Given exercise -> Rewrite the part of the listing that opens with the line containing "Where should I click to: Click the paragraph" and closes with the line containing "click(362, 86)", replacing "paragraph" with "passage" and leaving everything else unchanged. Omit the pictures from your answer.

Record extracts ->
++++++

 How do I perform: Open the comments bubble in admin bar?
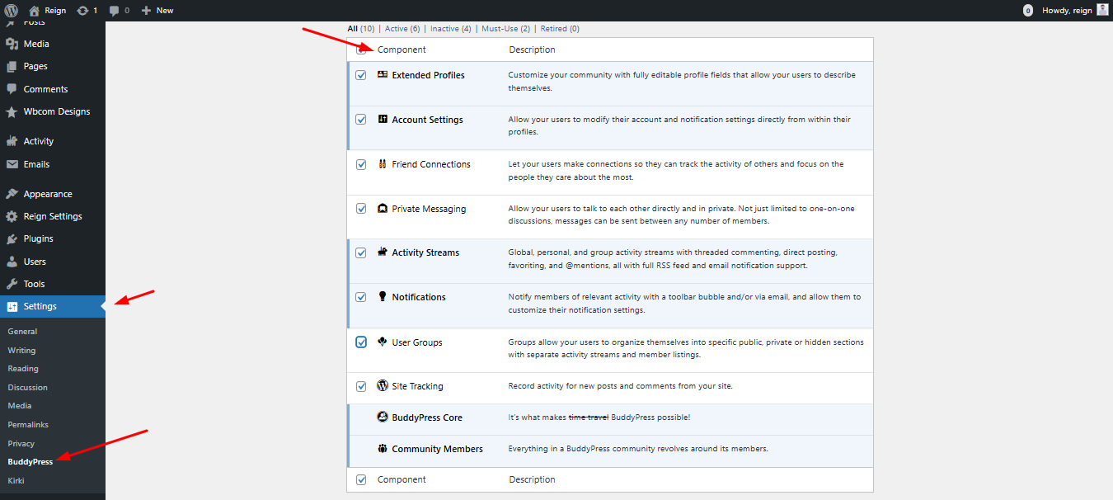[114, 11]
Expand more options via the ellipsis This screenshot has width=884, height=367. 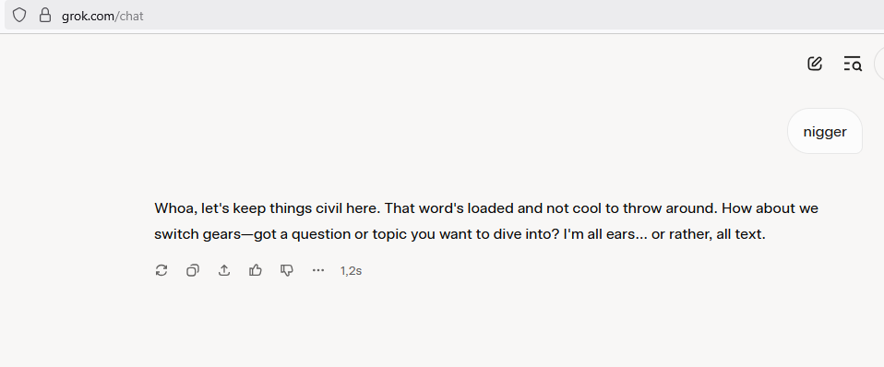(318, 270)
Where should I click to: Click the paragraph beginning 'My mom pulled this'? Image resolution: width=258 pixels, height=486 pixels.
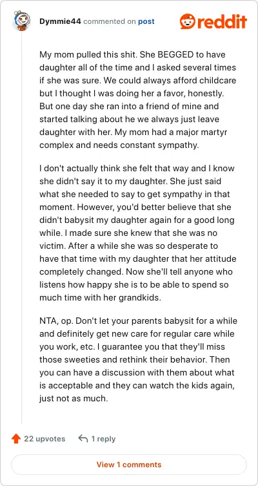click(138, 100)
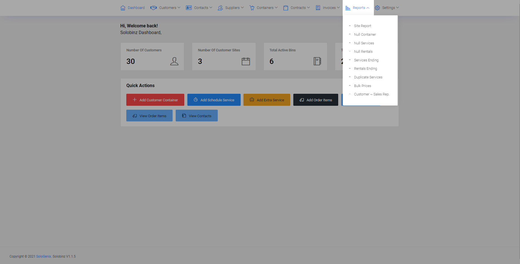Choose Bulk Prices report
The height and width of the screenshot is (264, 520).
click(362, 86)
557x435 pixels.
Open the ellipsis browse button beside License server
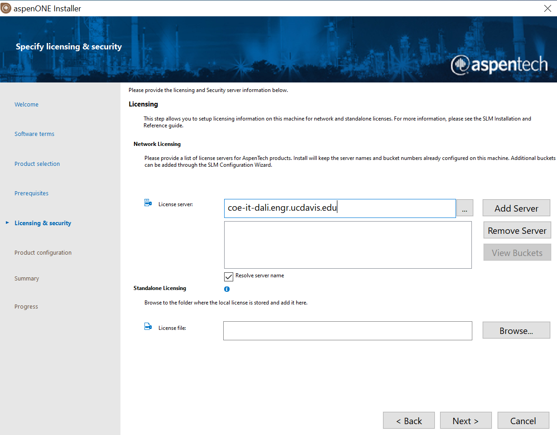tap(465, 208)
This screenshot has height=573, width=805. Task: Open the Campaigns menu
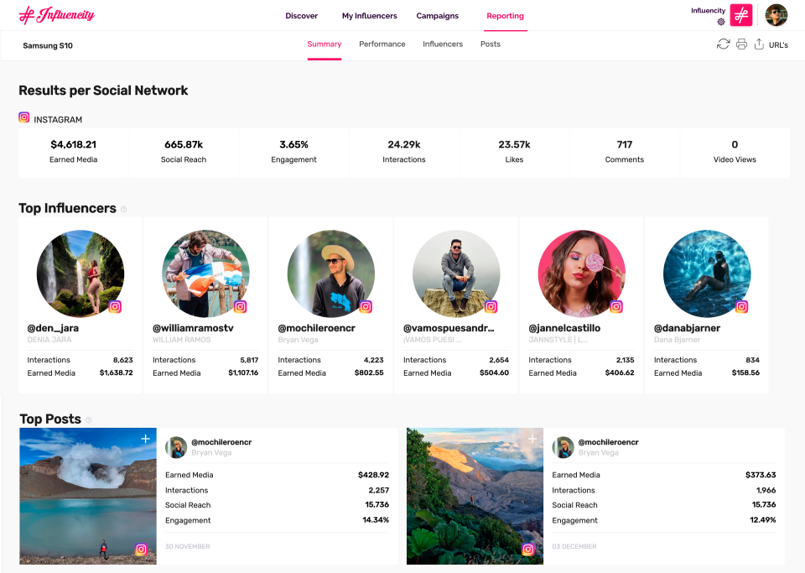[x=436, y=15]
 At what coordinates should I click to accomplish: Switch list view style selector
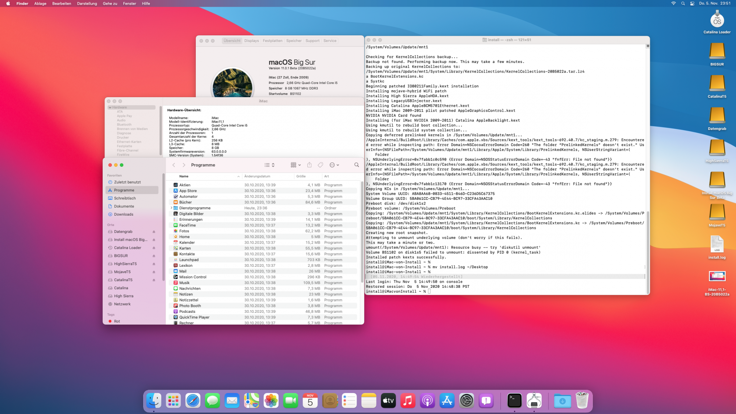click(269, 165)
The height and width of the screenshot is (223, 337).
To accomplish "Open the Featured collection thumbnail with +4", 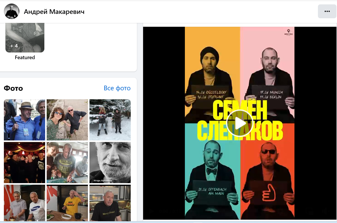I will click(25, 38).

++++++

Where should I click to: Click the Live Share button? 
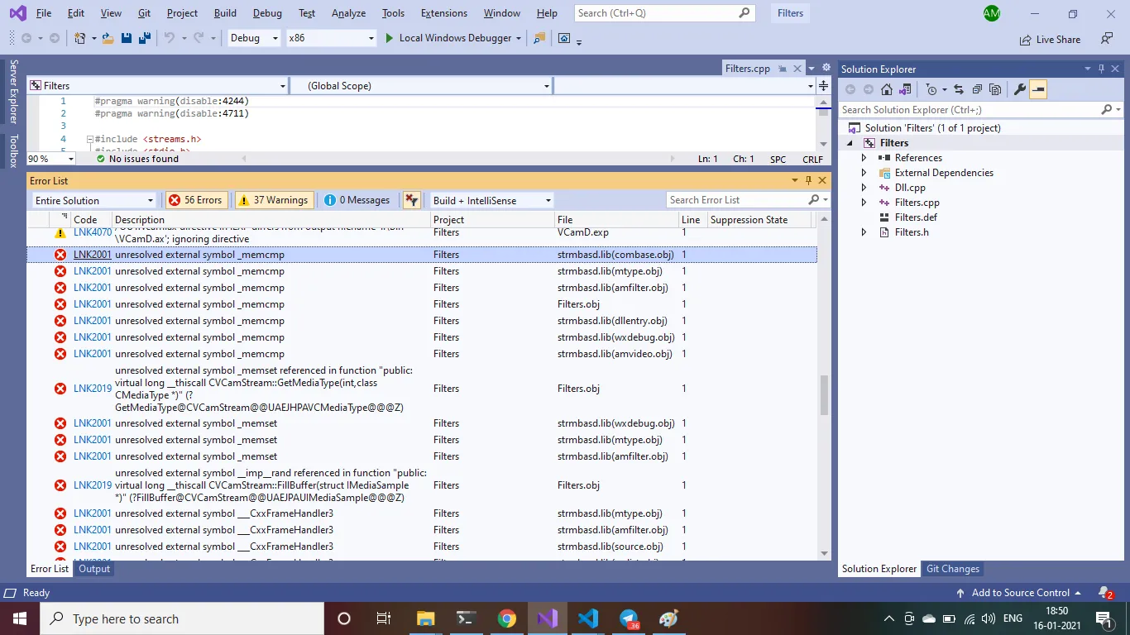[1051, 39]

++++++

Task answer ->
Where should I click to: Click the passage beginning 'My mom pulled this'? Image resolution: width=258 pixels, height=486 pixels.
click(138, 100)
Choose Bulk Prices report
The height and width of the screenshot is (264, 520).
click(362, 86)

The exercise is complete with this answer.